Ngilu is the current Kitui governor. “All these pronouncements had probably been discussed silently behind the scenes. Some of us did not know anything about this until late. We heard of this virtually at the eleventh hour,” he says.

Later in the post-2007 election period, Mudavadi reveals, Raila was torn between giving him the deputy PM position or handing it to someone else. This, despite the clear message that had been sold during the campaign that Mudavadi was the running mate.

“He seemed to have quietly made promises to other people about the post-election dispensation.”

He says though Raila was not solely to blame for the rebellion in ODM that saw Ruto leave the party at the height of ICC, “his own utterances and those of his acolytes” did not help him at all. He also took some hot potato assignments like the Mau evictions with gusto, and to his own peril. Mudavadi says he, too, fell to the foul tongue of Raila’s associates.

“The build-up to my exit was characterised with scornfulness by some of Raila’s close associates. Jakoyo Midiwo and Otieno Kajwang’ were the most visible and voluble.”

He settled for United Democratic Forum, before later forming Amani National Coalition that ran against both Raila and Uhuru in 2013 General Election, fairing dismally. He would later come back to the Raila fold in the run-up to the 2017 polls through the NASA coalition.

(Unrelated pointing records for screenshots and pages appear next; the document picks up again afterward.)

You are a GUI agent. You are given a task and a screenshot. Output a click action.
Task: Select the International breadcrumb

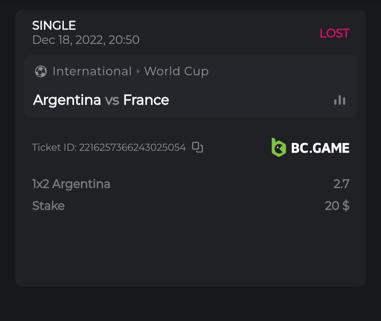[92, 72]
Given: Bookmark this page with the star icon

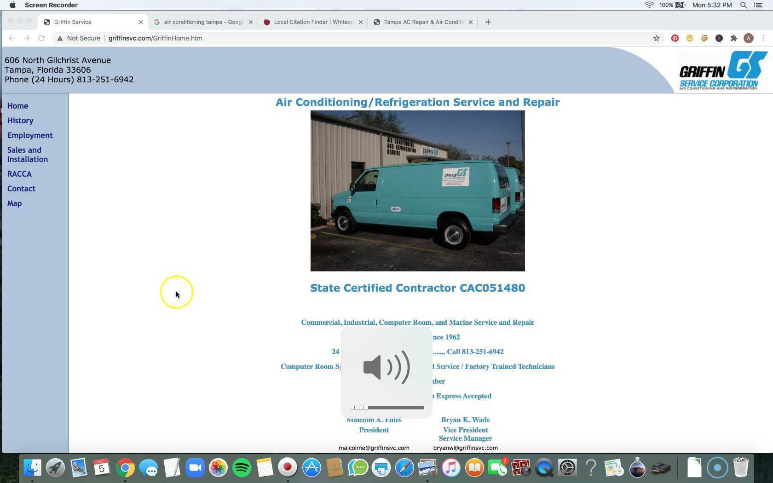Looking at the screenshot, I should (657, 38).
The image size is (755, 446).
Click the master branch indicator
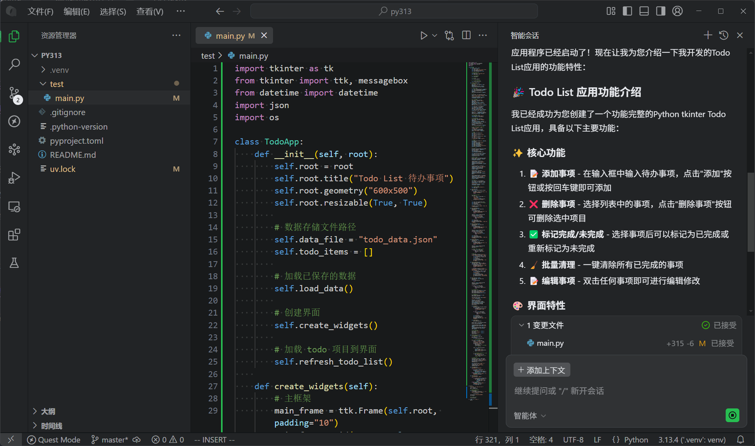coord(110,440)
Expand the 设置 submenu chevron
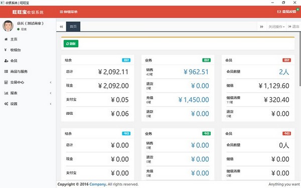Viewport: 301px width, 188px height. [51, 104]
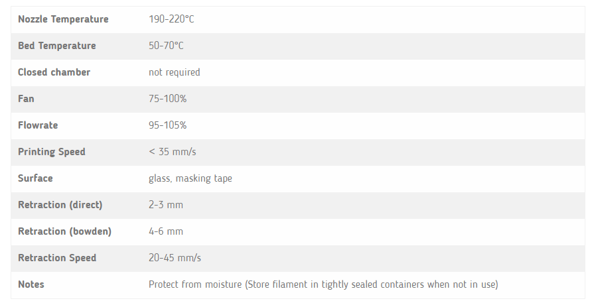The image size is (594, 307).
Task: Click the Bed Temperature row label
Action: pos(57,46)
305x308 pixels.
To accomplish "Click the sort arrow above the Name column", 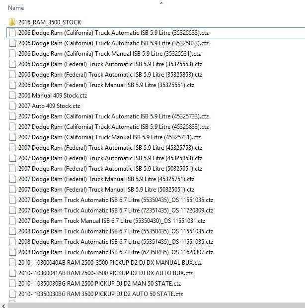I will pyautogui.click(x=160, y=3).
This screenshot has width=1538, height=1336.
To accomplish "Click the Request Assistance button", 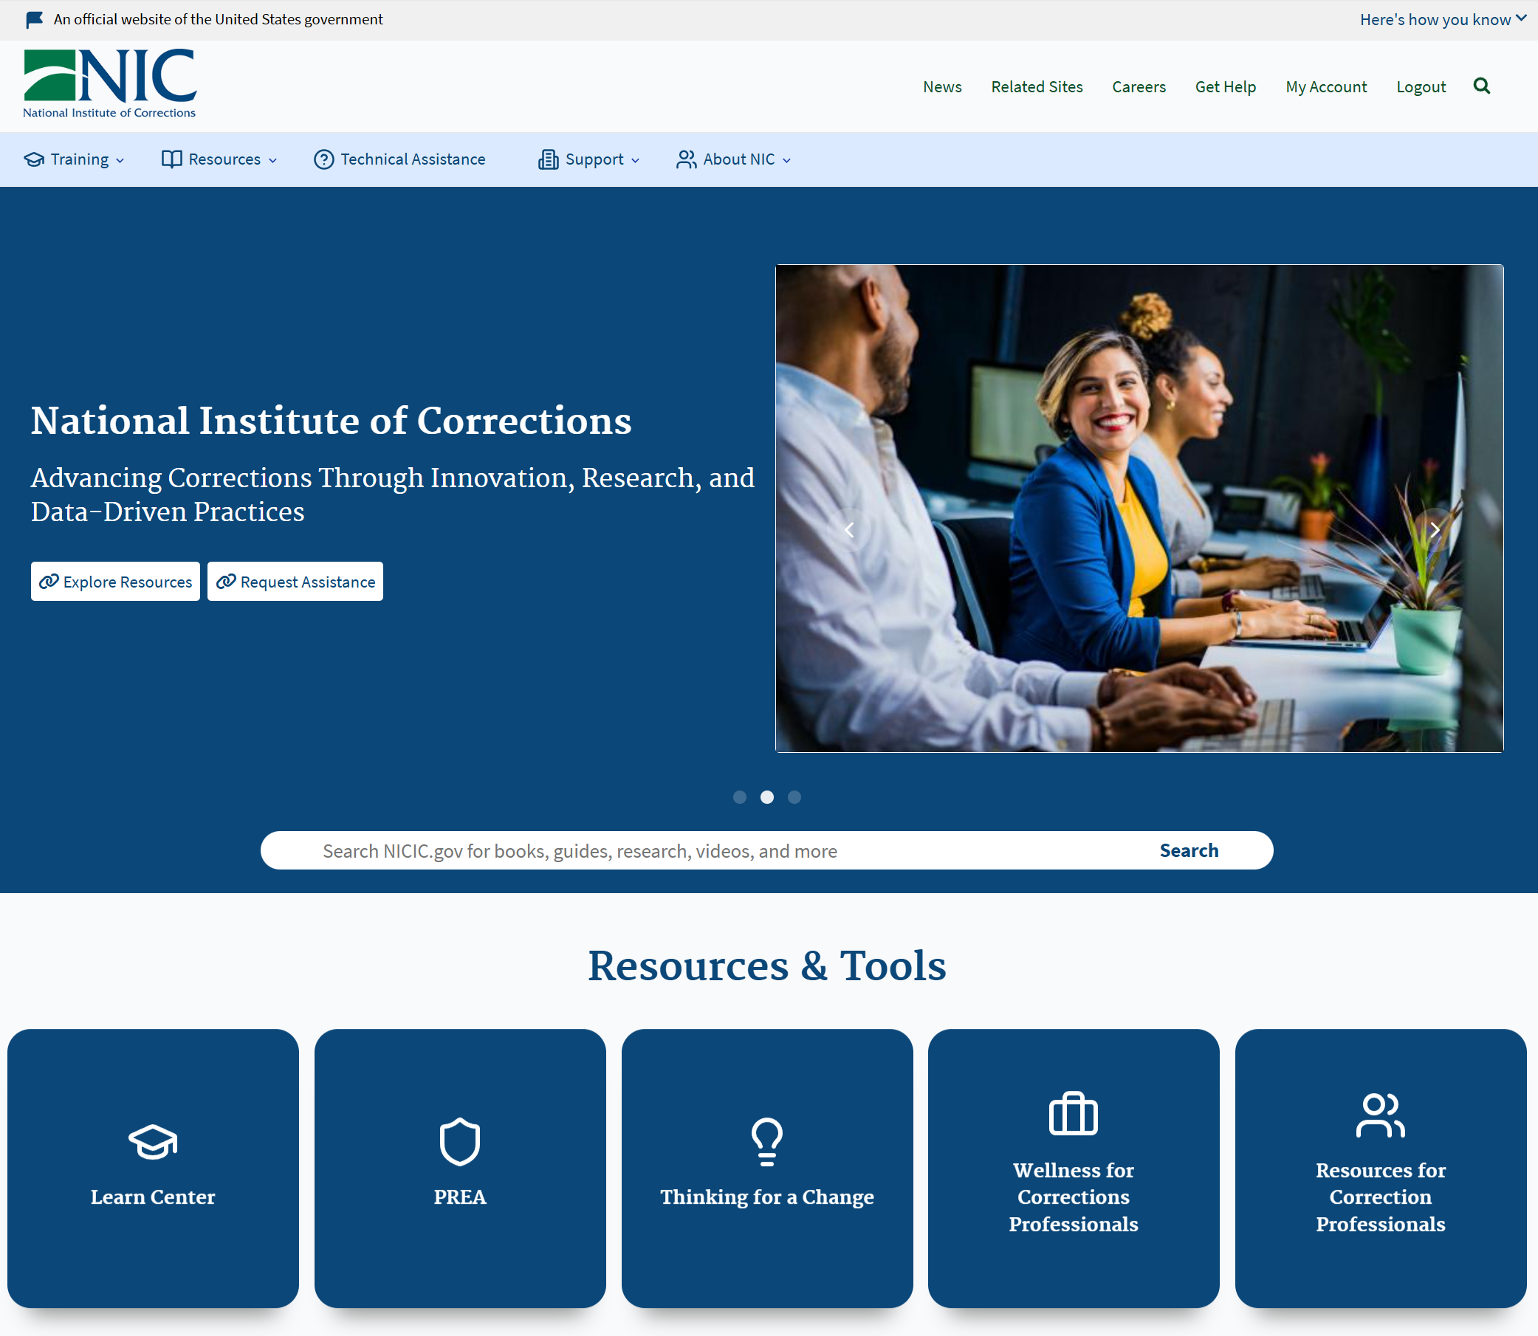I will coord(295,582).
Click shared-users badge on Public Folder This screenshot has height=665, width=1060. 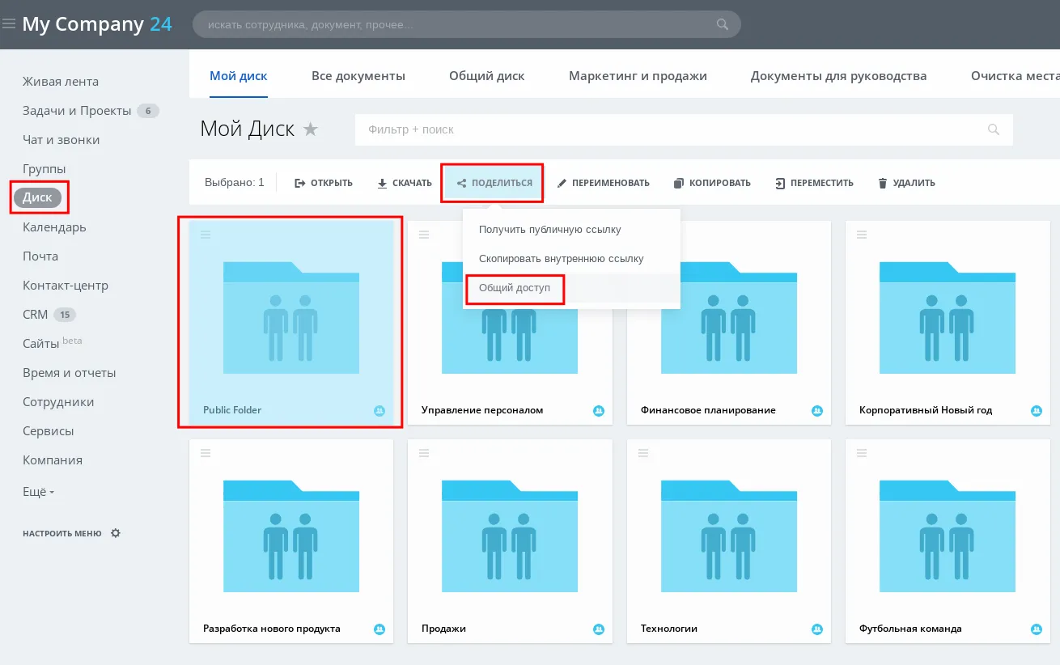(x=379, y=411)
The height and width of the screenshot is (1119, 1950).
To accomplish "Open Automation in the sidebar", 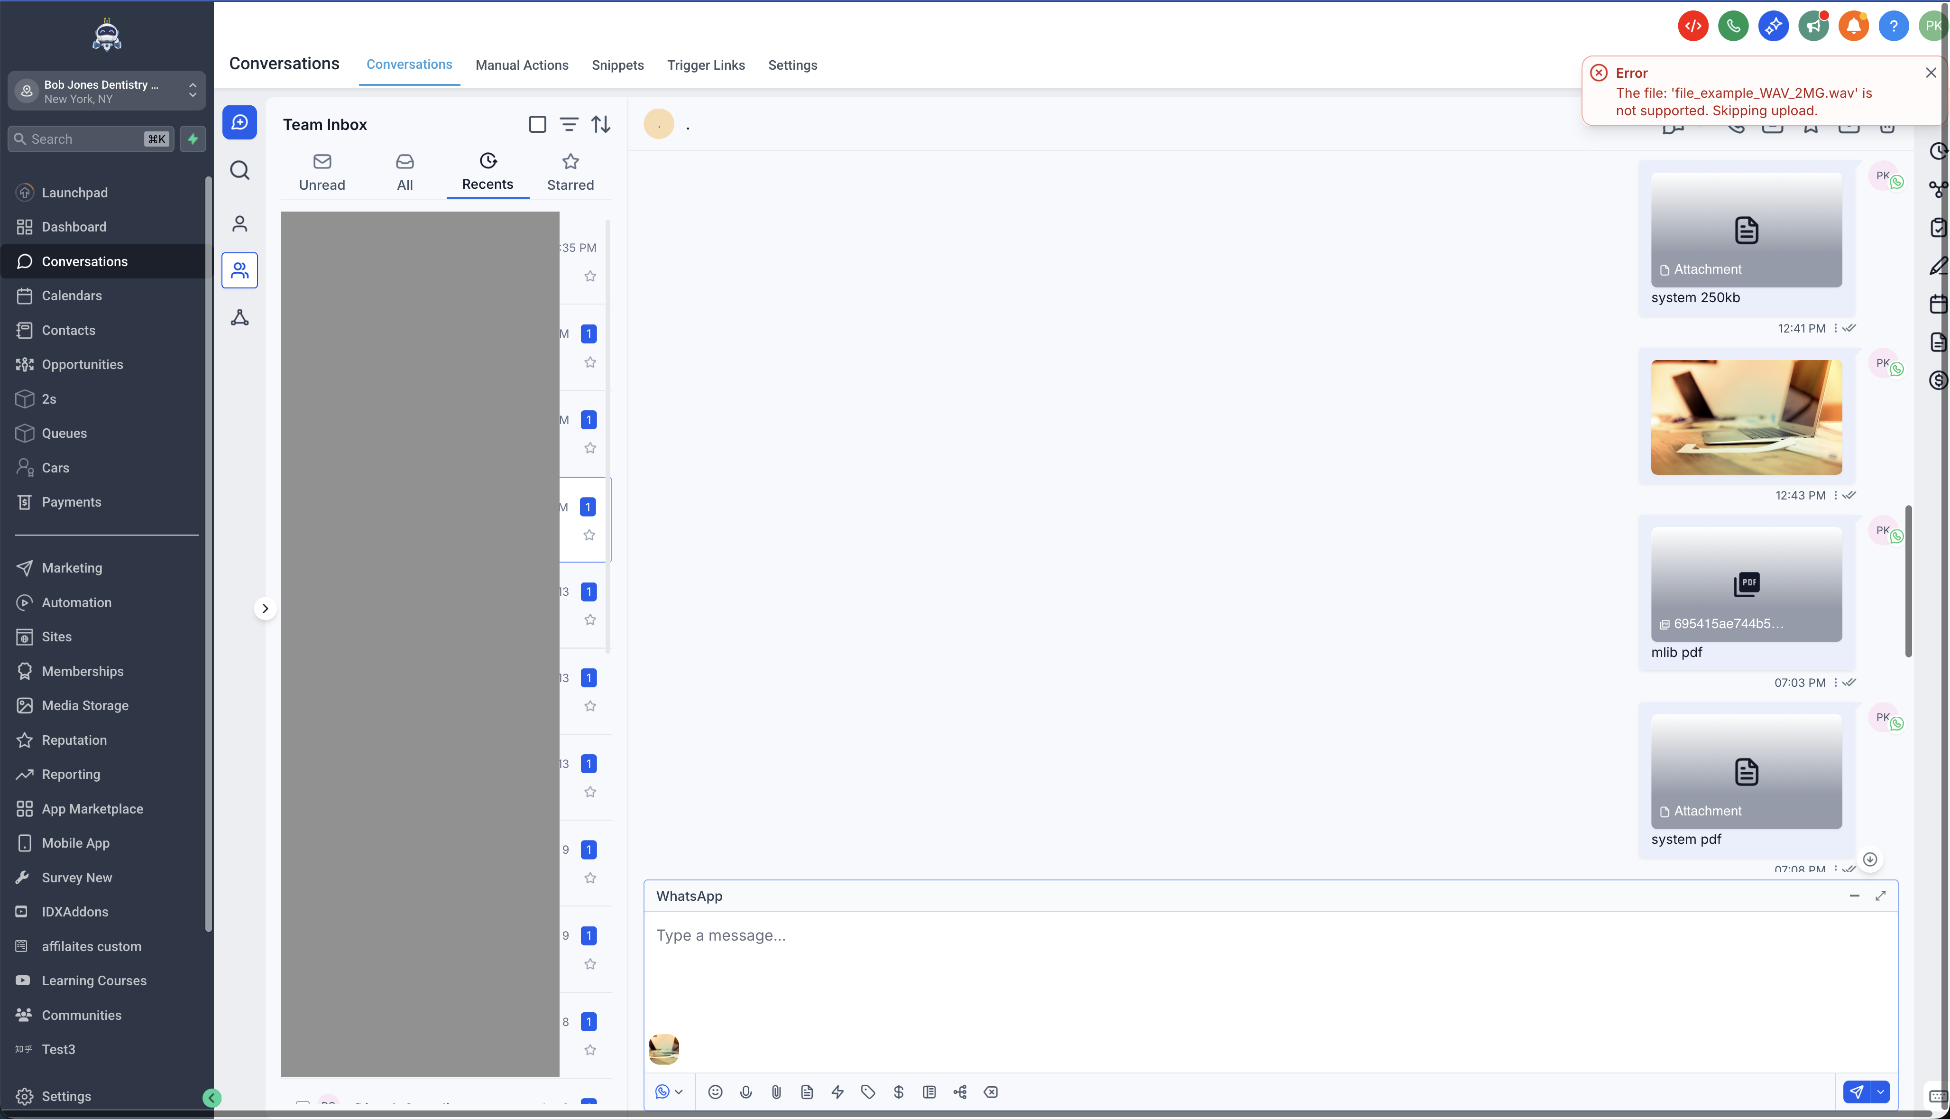I will click(x=76, y=603).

Mudavadi seems to suggest that the NASA management committee that identified Raila as the coalition’s 2017 flag bearer may have been influenced from behind the scenes. In the book, Mudavadi says Raila on several occasions played them in the aftermath of the cancelled 2017 presidential poll.

While announcing that he was pulling out from the race, Raila surprised them as well as the nation that he would be making an important earth-shaking announcement on October 26, the day before the repeat poll. He says neither he nor his colleagues had any idea what that was.

Vague announcement

Later, it turned out to have been a damp squib. He announced that he would not recognise Uhuru after the repeat poll.

“But Tinga, that is what we have been saying all along. What is new about that? That cannot be the big announcement we have been promising the world?” he recalls  Bungoma Senator Moses Wetang’ula quipping before Raila groped around for a response.

In place of the vague announcement, the team crafted a non-violent resistance message to be revealed at Uhuru Park that day. Again, at Uhuru Park, Raila pulled another card, announcing the transformation of NASA to National Resistance Movement.

“This was completely unexpected. We had not discussed it let alone agreed on it. He would explain to us later that seeing that the crowd was not sufficiently enthused by what he was reading, it had suddenly occurred to him he should make this proclamation,” he writes.

And then there was the matter of controversial swearing-in and later the handshake. Mudavadi says Raila kept swinging from one end of the pendulum to another on the swearing-in, depending on his audience. On one hand, he would agree to diplomatic pressure against it, but on the other, he would vouch for it in some meetings. At one point he was urging NASA principals to proceed to announce the postponement of the swearing-in while he was about to be sworn in at businessman Jimi Wanjigi’s house.

“Raila seemed to have been shocked to watch us on TV, calling off the swearing-in. He is reported to have said, Oh, so they are calling it off?” Mudavadi writes before the secret plan was called off.

He would eventually be sworn in, in similar deceitful terms, Mudavadi says, and proceed to undertake a political handshake behind their back.

“There was not even the slightest hint that anything of this kind could be going on. The handshake of Friday, March 9, between the two gentlemen, came as a shocker.”

In the book, Mudavadi appears to regret the 2017 boycott of the repeat poll. He reveals that there was no consensus on the matter.